EXTRAIT CHOISI:
--- --- ---

Tout est possible. Il y aurait même, dit-on, des blogueurs qui ne font que ça, qui paient de leur personne, devisent, déjeunent et dînent sans barguigner.
On peut aussi passer le restant de sa vie à prendre de vitesse les autres, à débusquer de nouvelles étoiles (bientôt disparues) – "c’est moi qui en ai parlé le premier !" – à brûler ce qui reste de la politesse, à dépasser dans les files d’attente, à râler avec les loups devants les infâmes taxis parisiens, à s’abîmer devant les enseignes, à saluer des fantômes : traversant à pied les Champs-Elysées après avoir quitté le restaurant Le Laurent, croisé telle sauvageonne répondant au prénom de Gilberte comme si la nature dans son ingéniosité s’était évertuée à incarner la fiction.
On pourrait devenir l’un des vingt-six couverts autorisés et s’attabler enfin chez Akrame pour goûter la cuisine de l’une des nouveaux wonder boys culinaires de Paris. On pourrait…
Paris crépusculaire, les Invalides.
Allez vous étonner si, après cela, le hasard vous conduit, à mi-chemin de la Tour Eiffel et des Invalides, chez l’un des chefs les plus en vue de Paris, Jean-François Piège. L'effet M6 et Top Chef ? Voyons, voyons…
Vingt couverts à l’étage, au-dessus du rutilant Thoumieux. On sonne à l’entrée, comme dans les maisons de province. En haut des escaliers, un bar et un espace griffé India Mahdavi jusqu’à la moelle. Des belles trames, des textures, des superpositions, des camaïeux subtils. Les tables sont basses, vierges de tout nappage ou couverts. Elles sont dressées à votre arrivée.
"De la cuisine que l’on devine depuis la salle, l’équipe de Jean-François Piège règle son tempo sur le vôtre pour vous faire passer un moment exceptionnel… » est-il précisé.
« J’ai voulu que les clients soient reçus ici comme à la maison » a déclaré un jour M. Piège. C'est l’intention.
Les fauteuils sont confortables, les tables basses. On ne connaît pas son bonheur. D'emblée on vous donne le tarif et on vous explique « la règle du jeu » telle que l’a voulue M. Piège : neuf mises en bouches qui sont autant de figures imposées.

--- --- ---

RELEVÉ:
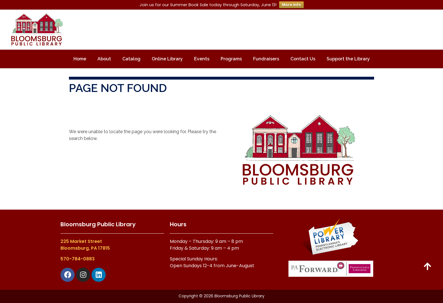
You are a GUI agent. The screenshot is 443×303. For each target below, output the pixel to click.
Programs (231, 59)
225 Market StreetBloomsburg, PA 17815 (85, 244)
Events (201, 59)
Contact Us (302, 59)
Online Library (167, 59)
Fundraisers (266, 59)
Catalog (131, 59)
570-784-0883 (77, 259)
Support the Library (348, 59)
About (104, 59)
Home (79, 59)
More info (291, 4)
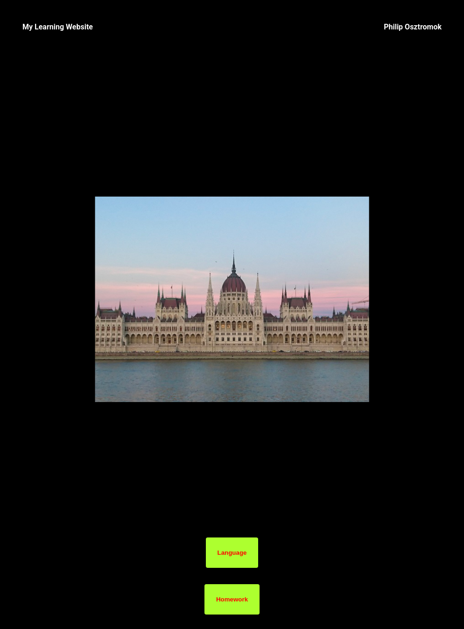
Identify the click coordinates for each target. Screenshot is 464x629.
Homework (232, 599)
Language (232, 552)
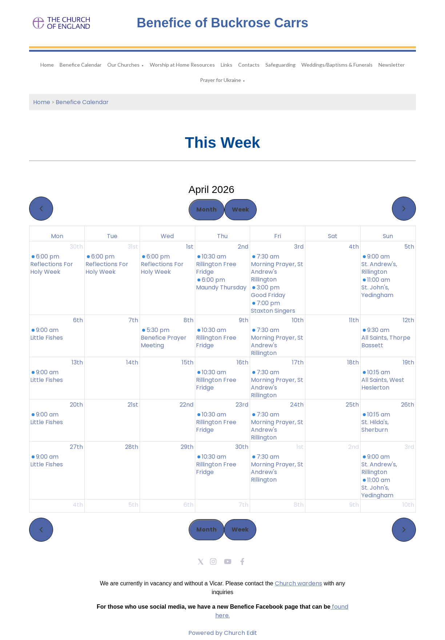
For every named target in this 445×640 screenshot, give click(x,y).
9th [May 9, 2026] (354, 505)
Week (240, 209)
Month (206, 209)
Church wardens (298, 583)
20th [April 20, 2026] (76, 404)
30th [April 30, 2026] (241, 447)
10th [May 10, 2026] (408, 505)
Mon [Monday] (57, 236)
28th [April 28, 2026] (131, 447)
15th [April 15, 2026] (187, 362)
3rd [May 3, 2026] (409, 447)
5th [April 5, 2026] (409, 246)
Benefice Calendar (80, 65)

--- --- ---

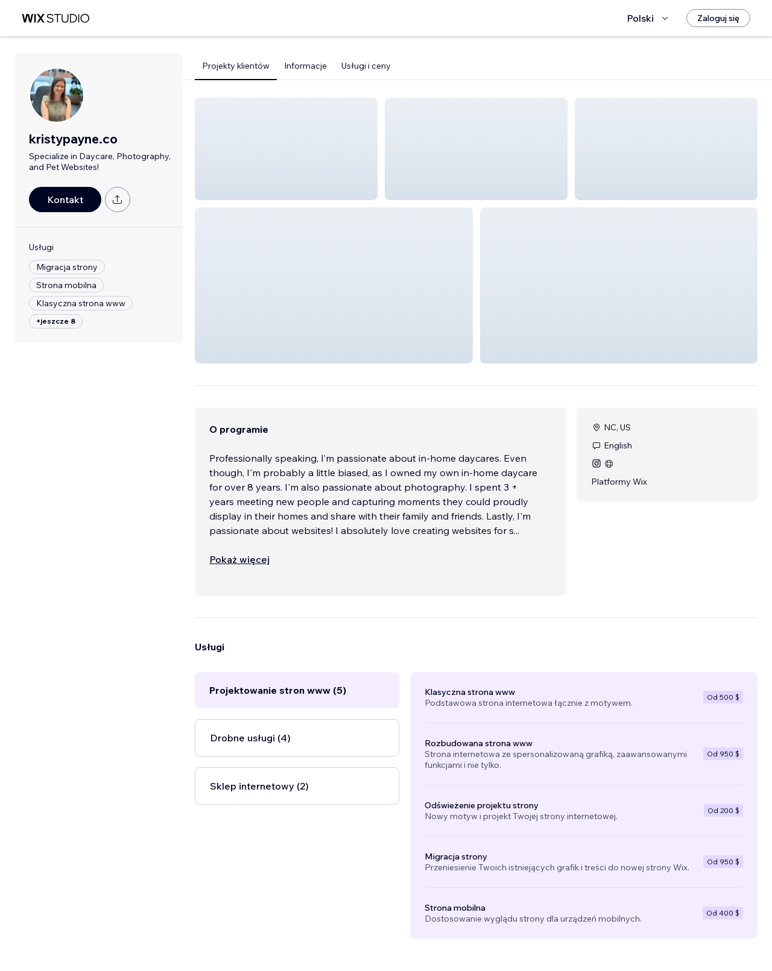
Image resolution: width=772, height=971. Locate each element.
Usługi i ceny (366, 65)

--- --- ---

TRAVAIL DEMANDÉ:
A) Quelles qualités décoratives l'extrait énumère-t-il juste après avoir mentionné l'espace griffé India Mahdavi ?
B) Recopiez fidèlement tout le passage de l'extrait, depuis "Tout est possible." jusqu'à "incarner la fiction.".
Le matériel présenté n'a aucun lien avec l'extrait.

CORRIGÉ:
A) De belles trames, des textures, des superpositions et des camaïeux subtils.

B)
Tout est possible. Il y aurait même, dit-on, des blogueurs qui ne font que ça, qui paient de leur personne, devisent, déjeunent et dînent sans barguigner.
On peut aussi passer le restant de sa vie à prendre de vitesse les autres, à débusquer de nouvelles étoiles (bientôt disparues) – "c’est moi qui en ai parlé le premier !" – à brûler ce qui reste de la politesse, à dépasser dans les files d’attente, à râler avec les loups devants les infâmes taxis parisiens, à s’abîmer devant les enseignes, à saluer des fantômes : traversant à pied les Champs-Elysées après avoir quitté le restaurant Le Laurent, croisé telle sauvageonne répondant au prénom de Gilberte comme si la nature dans son ingéniosité s’était évertuée à incarner la fiction.